Wednesday of the Fifth Week of Easter

A reading from the holy Gospel according to John

Jesus said to his disciples: “Remain in me, as I remain in you. Just as a branch cannot bear fruit on its own unless it remains on the vine, so neither can you unless you remain in me. I am the vine, you are the branches. Whoever remains in me and I in him will bear much fruit, because without me you can do nothing.”

In today’s Gospel, Jesus tells the disciples to remain in him. In this short passage, John uses the word remain eight times. In telling the disciples to remain in him and that they can do nothing without him, Jesus is boldly declaring his divinity. Who but God has the authority to say to a person “without me you can do nothing”? The result of remaining in him is this: “If you remain in me and my words remain in you, ask for whatever you want and it will be done for you.” What is it I can ask God with complete confidence to be done today?

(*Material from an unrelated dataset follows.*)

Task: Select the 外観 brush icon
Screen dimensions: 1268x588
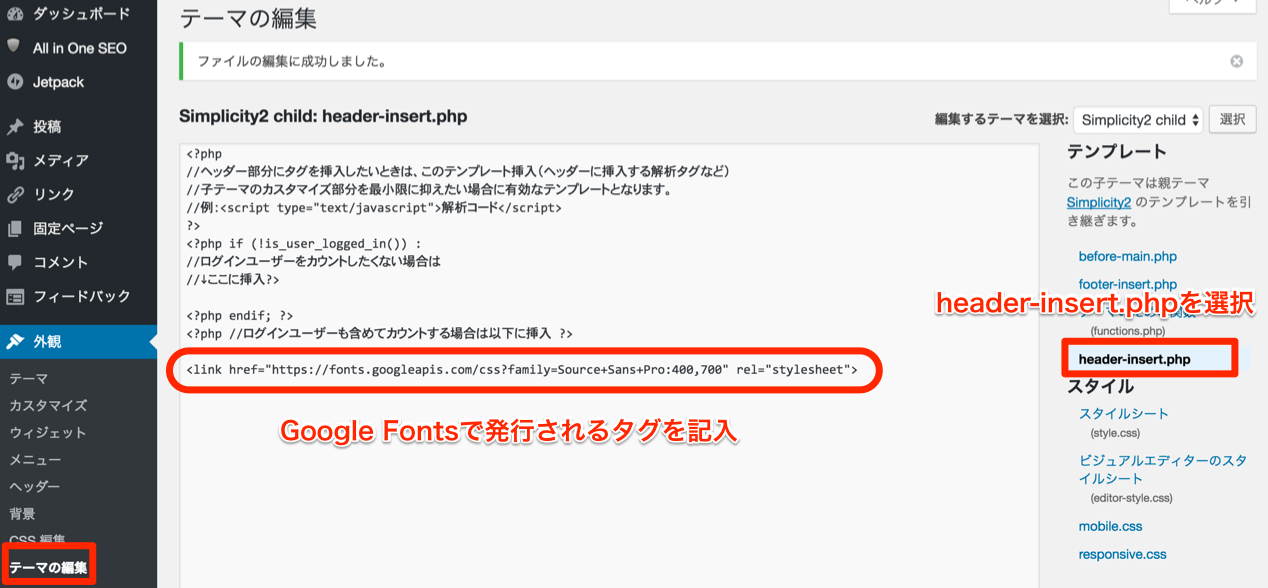Action: [14, 341]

God, show me what it means to remain in you as a branch remains on a vine. It makes me uncomfortable to hear that whatever does not bear fruit in me will be taken away, yet Jesus says that you prune that branch that does bear fruit only so that it bears more. To measure as the human mind conceives is to use numbers and percentages and units, which leads to incompleteness, but your measurements, God, are not my own faulty ones. Please, Lord, let me have less confidence in my way of measuring and more and more confidence in your superabundant grace and its effects in me.

Remain in me, Lord; take away whatever branch that does not remain on the vine. Let your words remain in me.

Glory be to the Father, and to the Son, and to the Holy Spirit, as it was in the beginning, is now, and ever shall be, world without end. Amen.